Extracted text:

+===+

[Pytorch][Ondevice quantization] Add device side API to convert model (#83807)

Summary:
This diff adds device side API which will convert the model to its
quantized equivalent. THe input model must have been prepared AOT for
quantization.

API is implemented by:
- Running reset obervers
- Running observe method
- Running quantize method
- And replacing method, e.g. forward, with its quantized equivalent.

Test Plan:
test/quantization/jit/test_ondevice_quantization.py

Reviewers:

Subscribers:

Tasks:

Tags:

Differential Revision: [D38889818](https://our.internmc.facebook.com/intern/diff/D38889818)

+===+

Source data:

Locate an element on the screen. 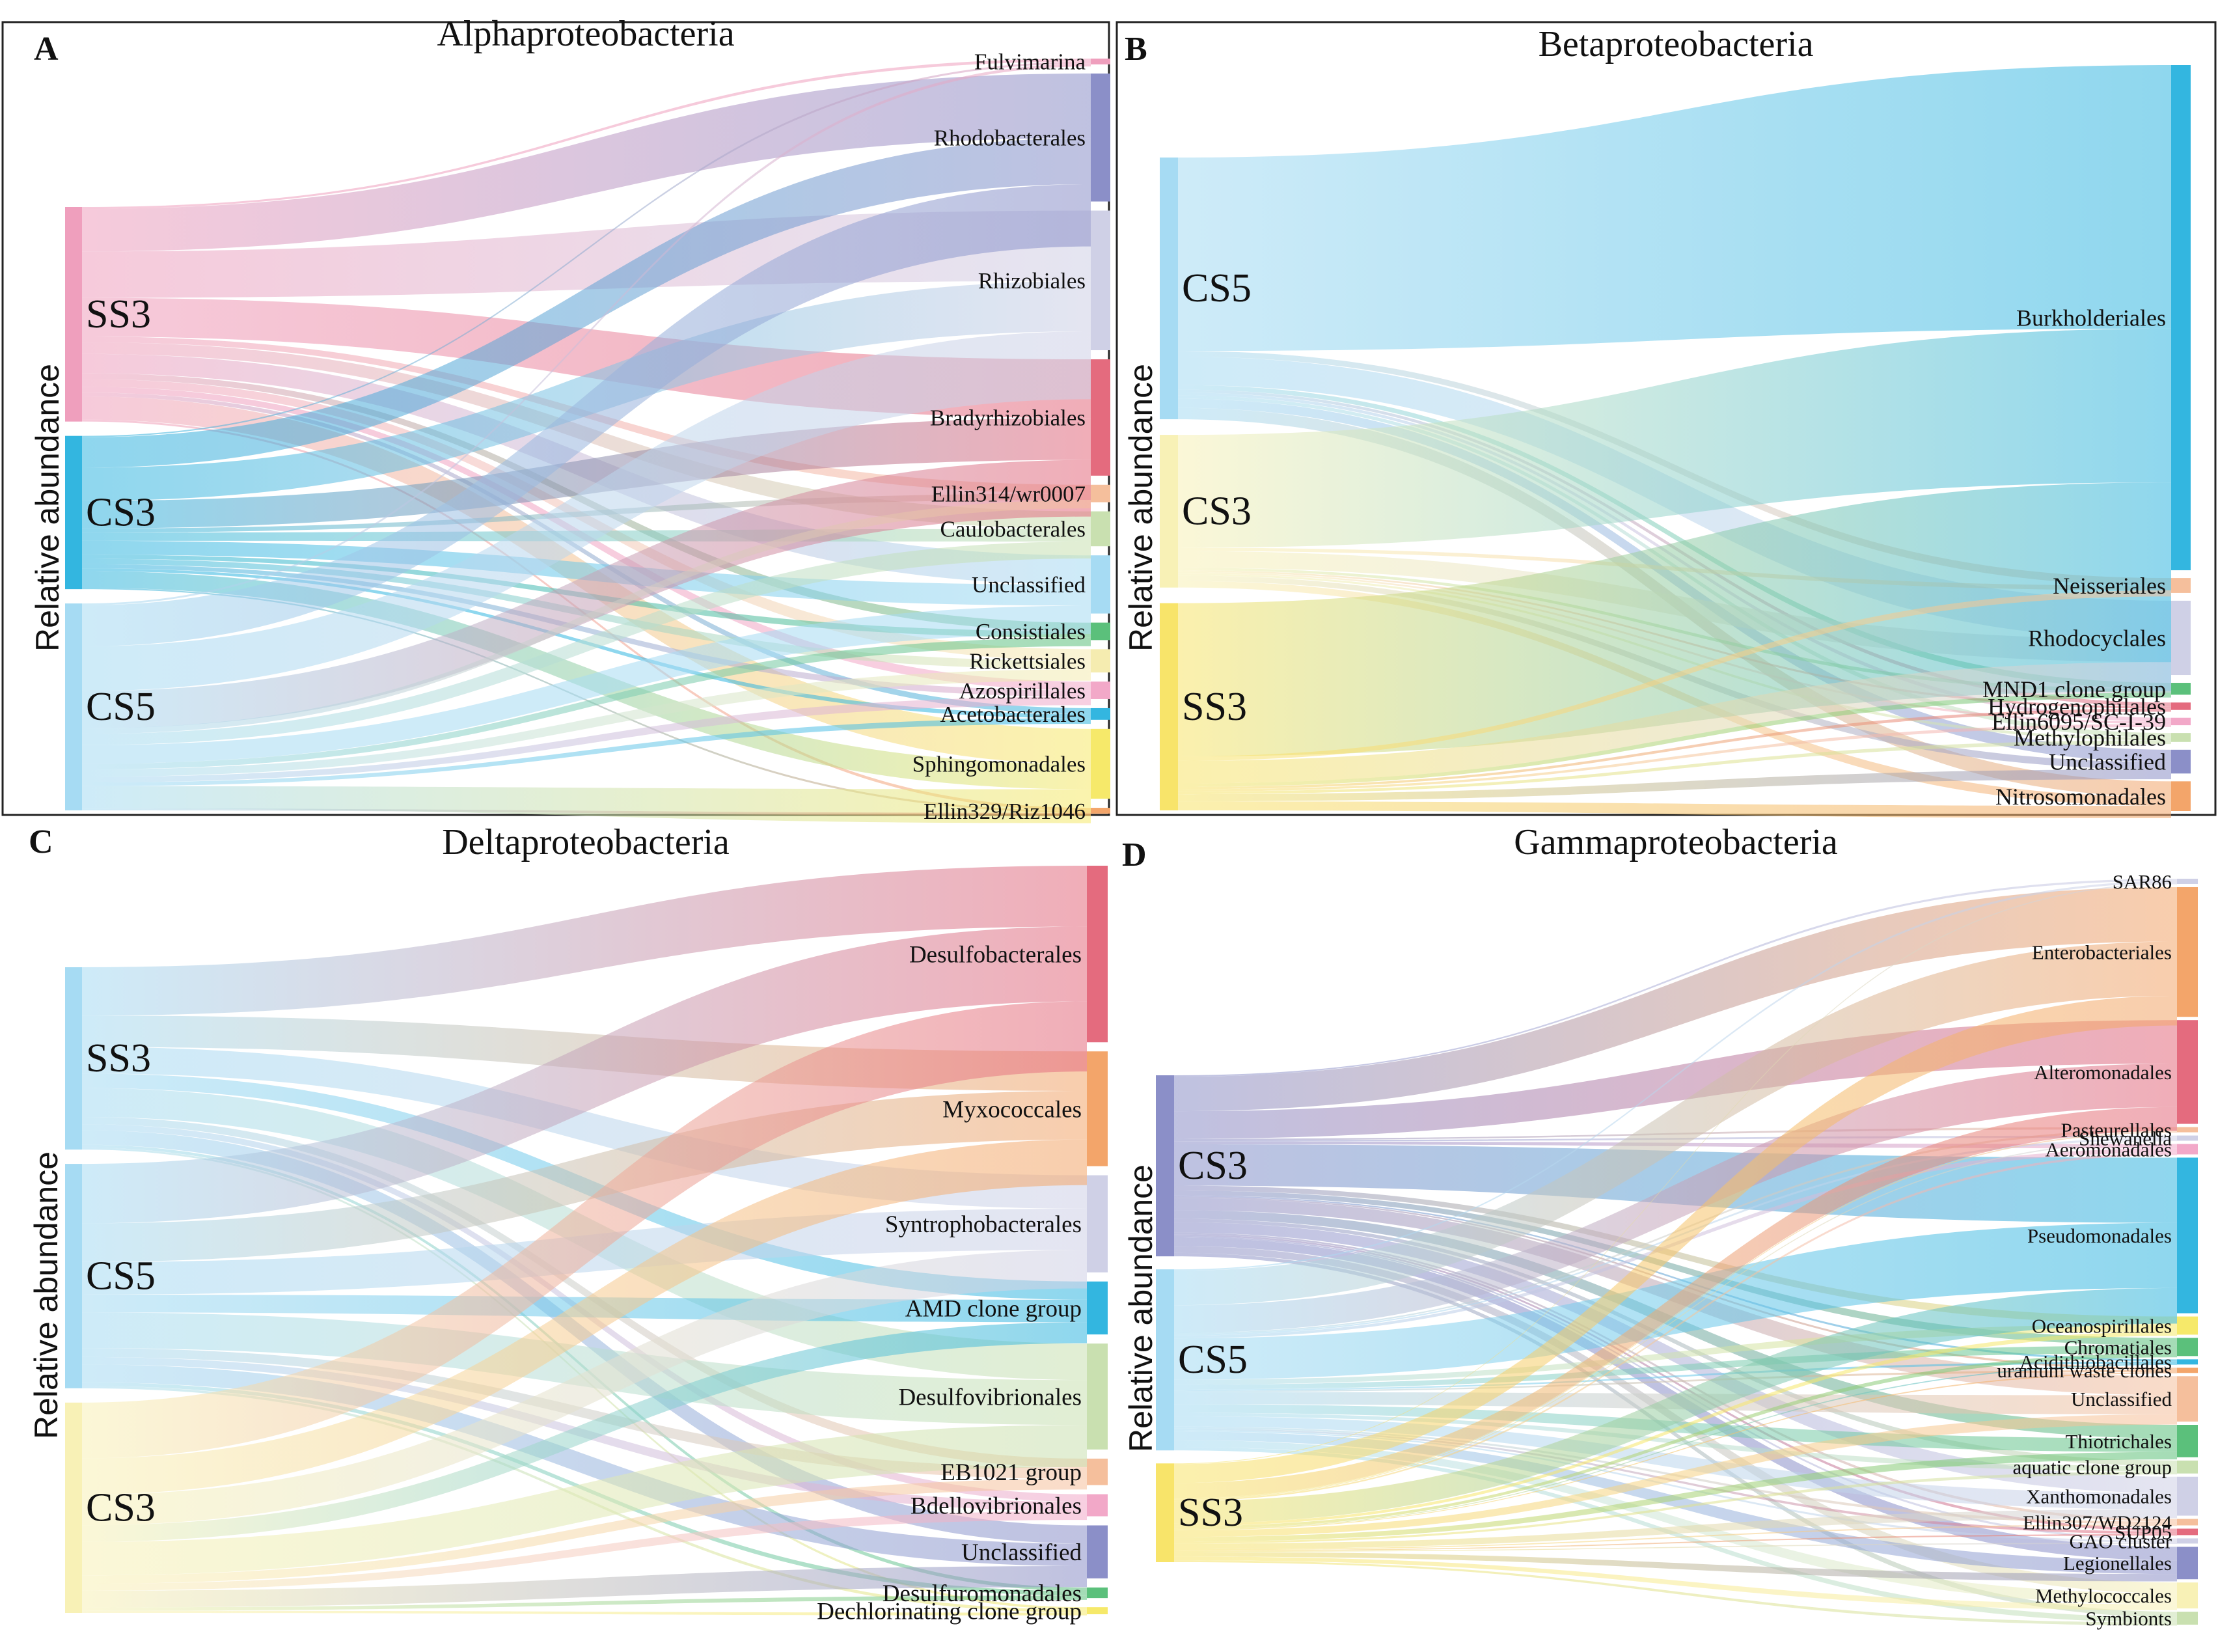 The image size is (2218, 1652). link-cs5-to-methylococcales is located at coordinates (1676, 1522).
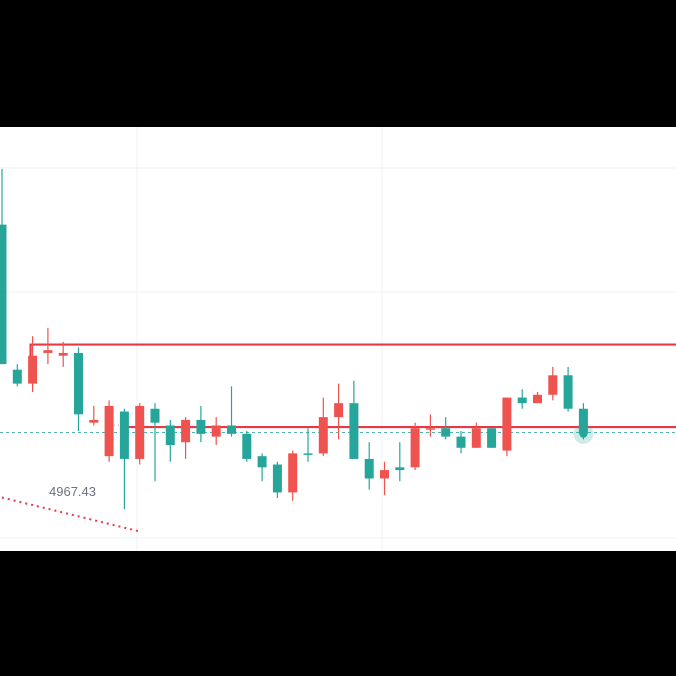  Describe the element at coordinates (72, 492) in the screenshot. I see `support-price-label: 4967.43` at that location.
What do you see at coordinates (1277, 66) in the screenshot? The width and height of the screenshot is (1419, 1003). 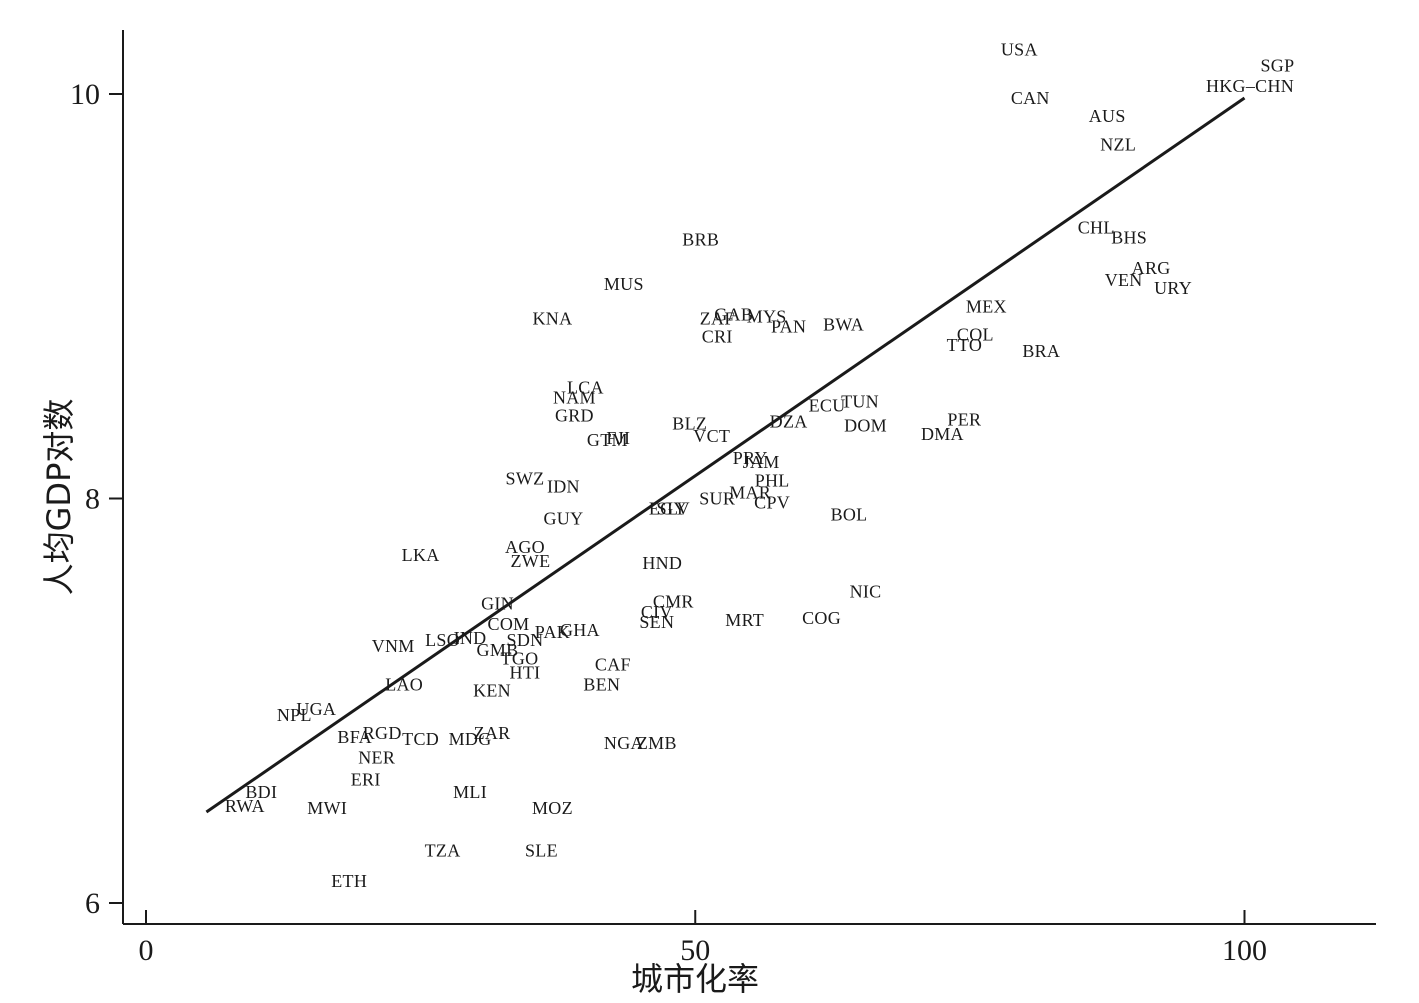 I see `point-label: SGP` at bounding box center [1277, 66].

+===+

Parts of the exercise:
A: Which section headings in the commit message have nothing written under them? List them in the order they appear.
B: Reproduce the part of the commit message starting with "[Pytorch][Ondevice quantization] Add" and going on through "its quantized equivalent.".

Responses to the tasks:
A:
Reviewers
Subscribers
Tasks
Tags

B:
[Pytorch][Ondevice quantization] Add device side API to convert model (#83807)

Summary:
This diff adds device side API which will convert the model to its
quantized equivalent. THe input model must have been prepared AOT for
quantization.

API is implemented by:
- Running reset obervers
- Running observe method
- Running quantize method
- And replacing method, e.g. forward, with its quantized equivalent.